“Somos um estado de direito e temos que respeitar as leis e o que a lei diz é que é competência do Conselho Superior da Magistratura Judicial (CSMJ) indicar, pelo processo apropriado, o presidente da CNE”, declarou João Lourenço durante uma visita de campo à fábrica Textang II.

O presidente da CNE, Manuel Pereira da Silva “Manico”, que toma posse hoje na Assembleia Nacional, é uma escolha controversa que já mereceu o repúdio da oposição angolana e de organizações da sociedade civil, que apontam irregularidades no concurso e no processo de nomeação.

A União para a Independência Total de Angola (UNITA) e outros quatro deputados independentes da oposição apresentaram hoje requerimentos contra a tomada de posse do novo presidente da CNE, que foram chumbados pela maioria parlamentar (MPLA).

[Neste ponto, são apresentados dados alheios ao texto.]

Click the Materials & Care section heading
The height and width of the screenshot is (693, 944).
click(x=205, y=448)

Para João Lourenço, a Assembleia Nacional “não tem outra ação a fazer, senão à luz da legislação em vigor, limitar-se a dar posse” ao candidato, insistindo que o mesmo foi o escolhido pelo CSMJ.

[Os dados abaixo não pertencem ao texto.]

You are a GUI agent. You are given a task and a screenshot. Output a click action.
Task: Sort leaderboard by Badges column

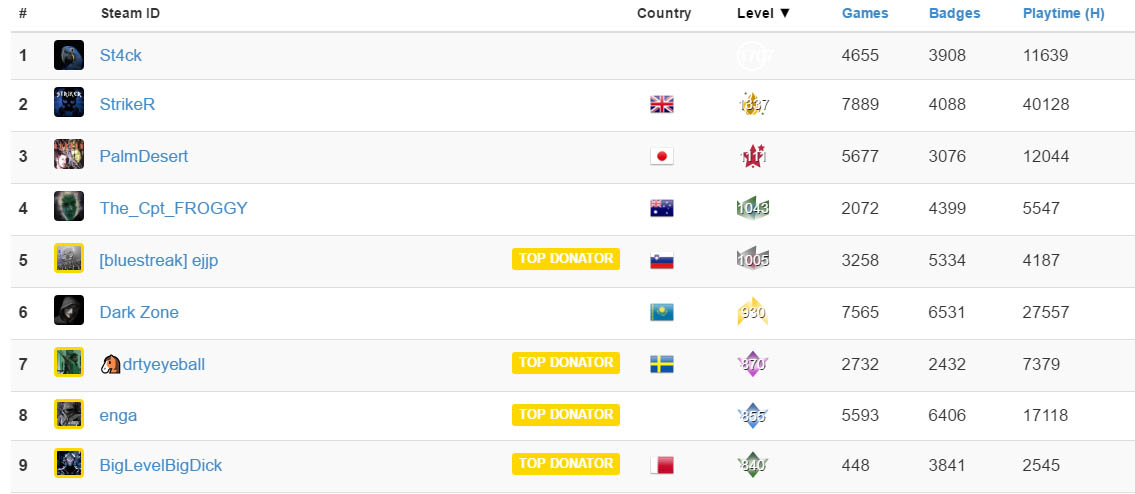(x=954, y=13)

O nome de Manuel Pereira da Silva “Manico” foi alvo de um pedido de impugnação da UNITA, submetido ao Tribunal Supremo.

Na providência cautelar, a segunda maior força política angolana pedia a suspensão da selecção de Manuel Pereira da Silva pelo Conselho Superior da Magistratura Judicial, devido a várias irregularidades registadas no concurso curricular para o provimento dos cargos de presidente da CNE e de presidente das Comissões Provinciais e Municipais Eleitorais.

Na resposta, o Tribunal Supremo argumentou que a providência cautelar não deveria ter sido proposta pela UNITA, atendendo ao facto de que o mesmo não foi parte no concurso que aprovou o candidato Manuel Pereira da Silva como presidente da CNE.